** start of EXCERPT TO READ **
Enhanced descriptions from Syndetics:

#1 New York Times Bestseller

From Liane Moriarty, the #1 New York Times bestselling author of Big Little Lies and Nine Perfect Strangers , comes Apples Never Fall , a novel that looks at marriage, siblings, and how the people we love the most can hurt us the deepest.

The Delaney family love one another dearly -- it's just that sometimes they want to murder each other . . .

If your mother was missing, would you tell the police? Even if the most obvious suspect was your father?

This is the dilemma facing the four grown Delaney siblings.

The Delaneys are fixtures in their community. The parents, Stan and Joy, are the envy of all of their friends. They're killers on the tennis court, and off it their chemistry is palpable. But after fifty years of marriage, they've finally sold their famed tennis academy and are ready to start what should be the golden years of their lives. So why are Stan and Joy so miserable?

The four Delaney children--Amy, Logan, Troy, and Brooke--were tennis stars in their own right, yet as their father will tell you, none of them had what it took to go all the way. But that's okay, now that they're all successful grown-ups and there is the wonderful possibility of grandchildren on the horizon.

One night a stranger named Savannah knocks on Stan and Joy's door, bleeding after a fight with her boyfriend. The Delaneys are more than happy to give her the small kindness she sorely needs. If only that was all she wanted.
** end of EXCERPT TO READ **
** start of PROVIDED DATA **
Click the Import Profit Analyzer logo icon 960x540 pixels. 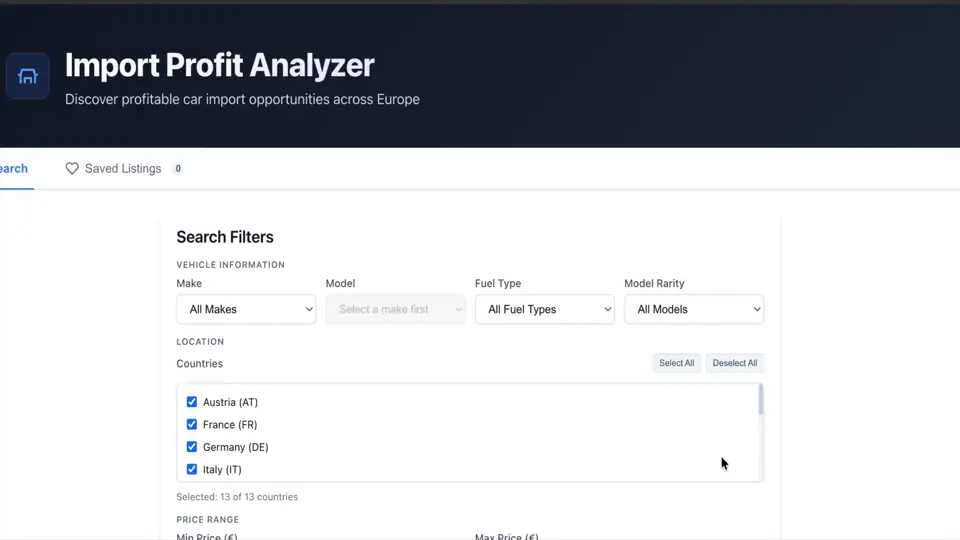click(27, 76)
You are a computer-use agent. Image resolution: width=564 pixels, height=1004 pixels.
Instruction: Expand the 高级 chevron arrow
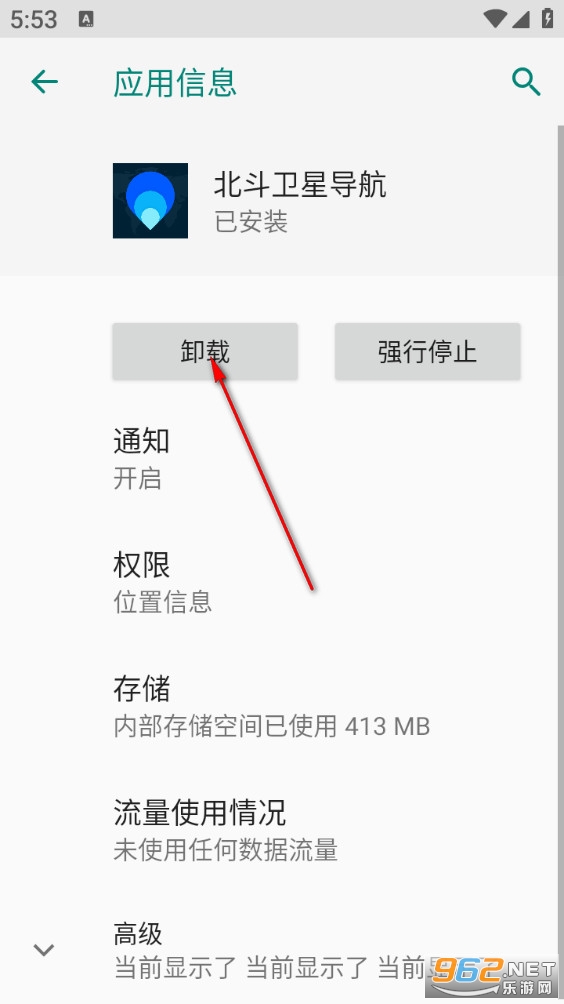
** end of PROVIDED DATA **
TASK LIST:
[1] In the book description, condense the paragraph that begins "The Delaneys are fixtures in their community" into two or three sentences that keep its main facts.
[2] Translate this sentence from the book description into Spanish: "This is the dilemma facing the four grown Delaney siblings."
Work only from the text given.

ANSWER SET:
[1] The Delaneys are well known in their community, and the parents, Stan and Joy, are envied by their friends for their skill on the tennis court and their obvious chemistry. After fifty years of marriage, they have sold their famous tennis academy and should be starting their golden years. Yet both are miserable.

[2] Este es el dilema al que se enfrentan los cuatro hermanos Delaney, ya adultos.